## Exercise brief
Copy the records below word for word, beginning with their first line and ending with the line that contains "The image size is (1855, 882).".

□ □ □ □ □ □ □

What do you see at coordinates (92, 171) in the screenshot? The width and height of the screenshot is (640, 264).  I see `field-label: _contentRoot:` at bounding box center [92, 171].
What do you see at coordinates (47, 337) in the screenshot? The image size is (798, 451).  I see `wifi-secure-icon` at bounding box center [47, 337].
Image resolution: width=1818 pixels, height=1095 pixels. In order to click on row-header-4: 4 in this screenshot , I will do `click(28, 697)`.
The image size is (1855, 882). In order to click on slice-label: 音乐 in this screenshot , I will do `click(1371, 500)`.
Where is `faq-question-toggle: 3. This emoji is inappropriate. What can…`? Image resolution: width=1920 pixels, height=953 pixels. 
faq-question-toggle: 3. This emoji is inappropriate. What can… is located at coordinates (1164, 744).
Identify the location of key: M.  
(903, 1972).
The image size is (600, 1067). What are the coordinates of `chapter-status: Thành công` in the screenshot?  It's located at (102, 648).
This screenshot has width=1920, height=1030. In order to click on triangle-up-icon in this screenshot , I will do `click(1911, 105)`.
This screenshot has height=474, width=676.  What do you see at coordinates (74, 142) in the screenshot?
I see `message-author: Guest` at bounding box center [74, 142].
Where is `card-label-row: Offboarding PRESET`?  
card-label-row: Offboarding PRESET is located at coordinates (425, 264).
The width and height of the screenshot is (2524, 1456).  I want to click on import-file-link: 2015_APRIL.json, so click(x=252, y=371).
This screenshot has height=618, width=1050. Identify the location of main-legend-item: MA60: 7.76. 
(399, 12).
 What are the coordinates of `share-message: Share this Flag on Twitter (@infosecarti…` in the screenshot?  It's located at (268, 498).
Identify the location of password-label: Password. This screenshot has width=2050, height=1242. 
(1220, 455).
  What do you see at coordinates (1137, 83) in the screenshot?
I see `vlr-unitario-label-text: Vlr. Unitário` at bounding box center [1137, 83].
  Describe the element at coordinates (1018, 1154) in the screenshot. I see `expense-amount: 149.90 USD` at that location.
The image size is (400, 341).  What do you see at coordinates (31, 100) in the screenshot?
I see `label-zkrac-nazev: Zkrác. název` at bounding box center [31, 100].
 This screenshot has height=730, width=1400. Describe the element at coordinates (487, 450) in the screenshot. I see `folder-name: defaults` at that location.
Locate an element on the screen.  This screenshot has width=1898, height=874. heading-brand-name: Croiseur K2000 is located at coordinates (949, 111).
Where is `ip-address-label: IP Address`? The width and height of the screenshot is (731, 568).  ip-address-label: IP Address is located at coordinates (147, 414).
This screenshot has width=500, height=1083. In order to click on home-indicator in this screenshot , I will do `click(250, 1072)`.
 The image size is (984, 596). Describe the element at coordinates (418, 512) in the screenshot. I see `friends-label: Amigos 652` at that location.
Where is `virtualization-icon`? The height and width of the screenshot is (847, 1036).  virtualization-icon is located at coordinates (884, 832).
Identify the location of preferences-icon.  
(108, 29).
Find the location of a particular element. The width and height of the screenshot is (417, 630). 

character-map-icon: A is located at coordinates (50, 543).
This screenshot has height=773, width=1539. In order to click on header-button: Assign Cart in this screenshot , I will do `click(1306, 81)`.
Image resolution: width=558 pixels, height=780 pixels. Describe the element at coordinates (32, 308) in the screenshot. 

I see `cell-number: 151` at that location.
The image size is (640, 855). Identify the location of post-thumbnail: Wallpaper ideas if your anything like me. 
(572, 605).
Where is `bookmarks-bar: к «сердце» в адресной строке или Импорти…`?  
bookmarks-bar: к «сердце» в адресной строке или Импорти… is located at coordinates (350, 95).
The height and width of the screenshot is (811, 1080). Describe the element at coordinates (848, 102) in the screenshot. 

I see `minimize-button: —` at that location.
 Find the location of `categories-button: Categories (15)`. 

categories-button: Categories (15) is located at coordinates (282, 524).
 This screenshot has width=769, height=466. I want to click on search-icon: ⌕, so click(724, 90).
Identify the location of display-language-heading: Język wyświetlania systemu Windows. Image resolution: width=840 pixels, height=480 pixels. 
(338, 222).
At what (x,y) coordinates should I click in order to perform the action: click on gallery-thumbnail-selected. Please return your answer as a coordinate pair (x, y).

□ □ □ □ □ □ □

## Exercise response
What do you see at coordinates (92, 171) in the screenshot? The width and height of the screenshot is (640, 264).  I see `field-label: _contentRoot:` at bounding box center [92, 171].
What do you see at coordinates (47, 337) in the screenshot? The image size is (798, 451).  I see `wifi-secure-icon` at bounding box center [47, 337].
Image resolution: width=1818 pixels, height=1095 pixels. In order to click on row-header-4: 4 in this screenshot , I will do `click(28, 697)`.
The image size is (1855, 882). In order to click on slice-label: 音乐 in this screenshot , I will do `click(1371, 500)`.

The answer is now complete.